L’histoire et la littérature, des sciences cognitives
Ivan Jablonka rappelle pourtant que l’histoire est avant tout un raisonnement humain et subjectif, une aptitude à poser des questions toujours historiquement situées. Dans la tradition de Dilthey, Weber ou Marrou, il réaffirme la distinction entre les sciences expérimentales et les sciences interprétatives: les premières expliquent des phénomènes naturels alors que les secondes comprennent les hommes. C’est parce qu’il est un homme lui-même que l’historien, par empathie, projection et identification, peut pénétrer les motivations humaines qui ont présidé aux événements. Et c’est par une narration, une mise en récit, que l’historien permet à son lecteur de comprendre à son tour l’enchaînement des faits et leurs diverses causalités. La vérité formulée par l’historien est donc le résultat d’une enquête qui implique de tenter des hypothèses inévitablement datées et limitées. Depuis l’école des Annales, avec Lucien Febvre et Marc Bloch, on sait que l’historien n’atteint jamais que des vérités lacunaires et subjectives: l’histoire qu’il écrit en apprend autant sur la société dont il est issu, sur ses valeurs et sur ses préjugés, que sur ceux de la société qu’il étudie. Pour Ivan Jablonka, la démarche de l’historien-écrivain et celle de l’écrivain-historien partagent donc une commune tentative de donner du sens aux événements, de rendre intelligible la masse informe du réel. La littérature ne se contente pas de refléter le réel: comme l’histoire, elle a une ambition cognitive qui ne peut emprunter d’autres biais que l’écriture. Les textes qui produisent du savoir, de la connaissance, se trouvent donc aussi bien dans la littérature que dans l’histoire, et le dernier livre d’Emmanuel Carrère, paru presque en même temps que l’essai d’Ivan Jablonka, pourrait en être un cas d’école.
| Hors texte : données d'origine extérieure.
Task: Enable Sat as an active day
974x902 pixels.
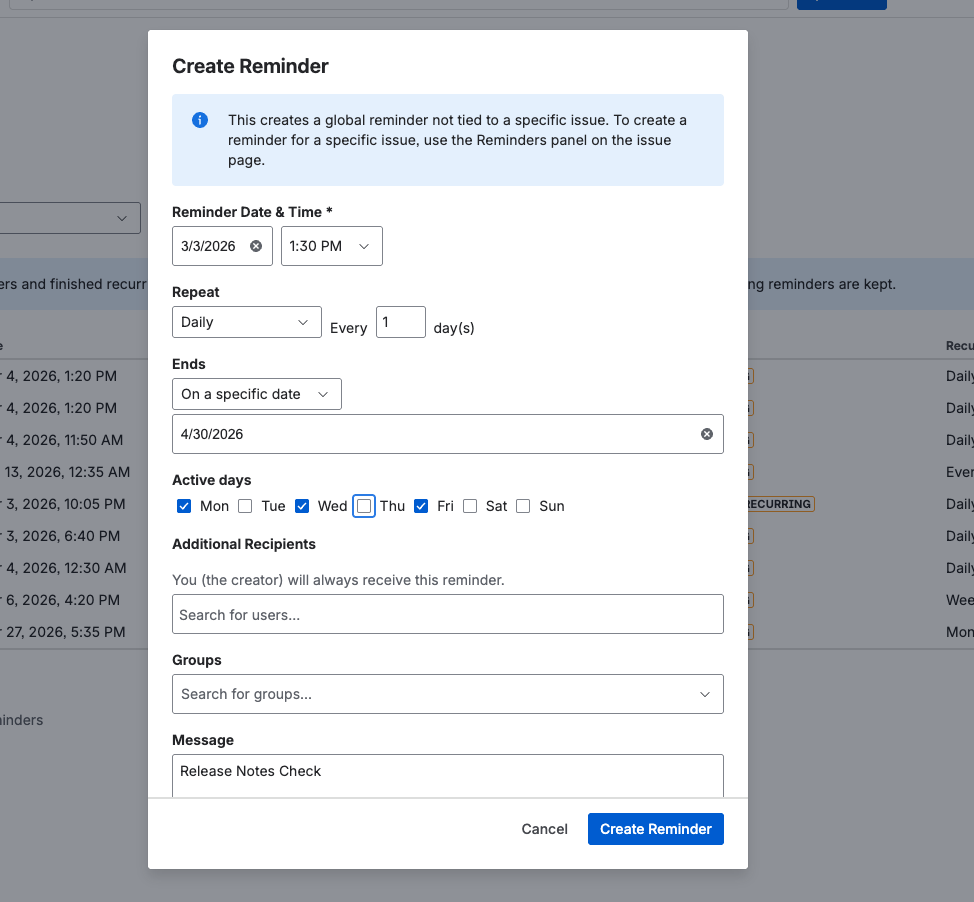Action: [470, 506]
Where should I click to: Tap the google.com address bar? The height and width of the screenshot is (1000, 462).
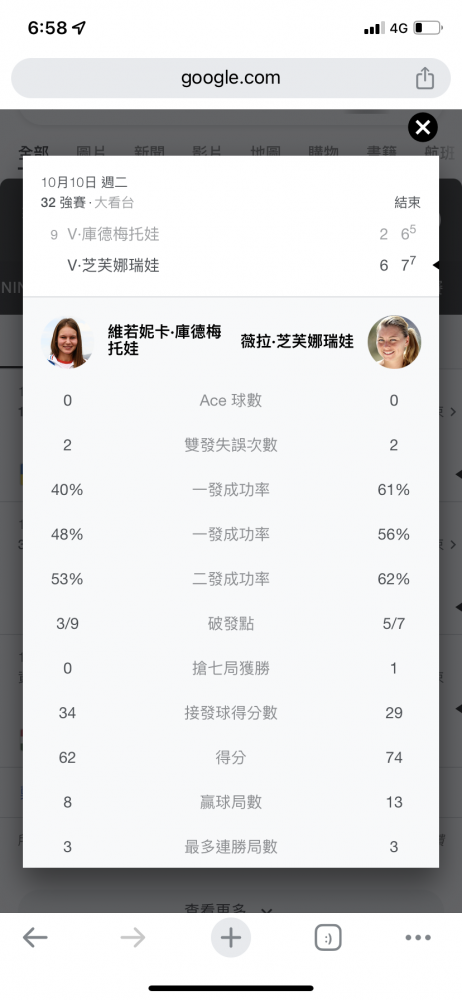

La connaissance à l’épreuve du sujet
Dans Le Royaume, le narrateur assume en effet les trois fonctions qu’Ivan Jablonka assigne à l’historien: expliciter un « je » de position, un « je » d’enquête » et un « je » d’émotion. Le « je » de position se « contextualise » en explicitant où il se situe historiquement, quels sont ses partis pris, ses valeurs et ses croyances. En confiant qu’il s’est converti brutalement au christianisme puis a perdu la foi, le narrateur du Royaume « éclaire le rapport particulier et intime » avec son objet d’étude. Le « je » d’enquête cite ses sources, ses rencontres et ses expériences – sa marraine Jacqueline et son ami Hervé qui le conduisent doucement vers la foi chrétienne, mais aussi les Evangiles ou La vie de Jésus de Renan. Ce « je » d’enquête déploie un raisonnement, s’oppose des contre-exemples et des contre-arguments pour se réfuter et préparer les discussions critiques. Enfin, le « je » d’émotion se dévoile comme un individu sensible, touché par ce mystère auquel il ne croit plus, qui lui paraît invraisemblable, mais qui continue à l’interpeller, celui de la résurrection. L’énoncé n’a de sens que dans l’enquête d’un énonciateur clairement identifié, qui objective sa subjectivité et nous la présente dans ses contradictions et sa singularité. L’écrivain comme l’historien sont des sujets historiquement situés, en quête d’intelligibilité, et sensibles, au point qu’un même auteur peut endosser alternativement les deux fonctions. Comme le suggère Ivan Jablonka, l’histoire reste bien « une littérature sous contrainte« , et la littérature conserve une plus grande marge de liberté, notamment dans le traitement des sources. Emmanuel Carrère, de fait, s’est économisé des notes de bas de pages et une bibliographie qui auraient peut-être classé son livre au sein d’une collection d’histoire. Littérature et histoire restent toutefois des écritures du savoir, au sens plein de ces deux termes : à la fois créatives et scientifiques, et non inversement proportionnelles. C’est ce qui les rend pleinement humaines.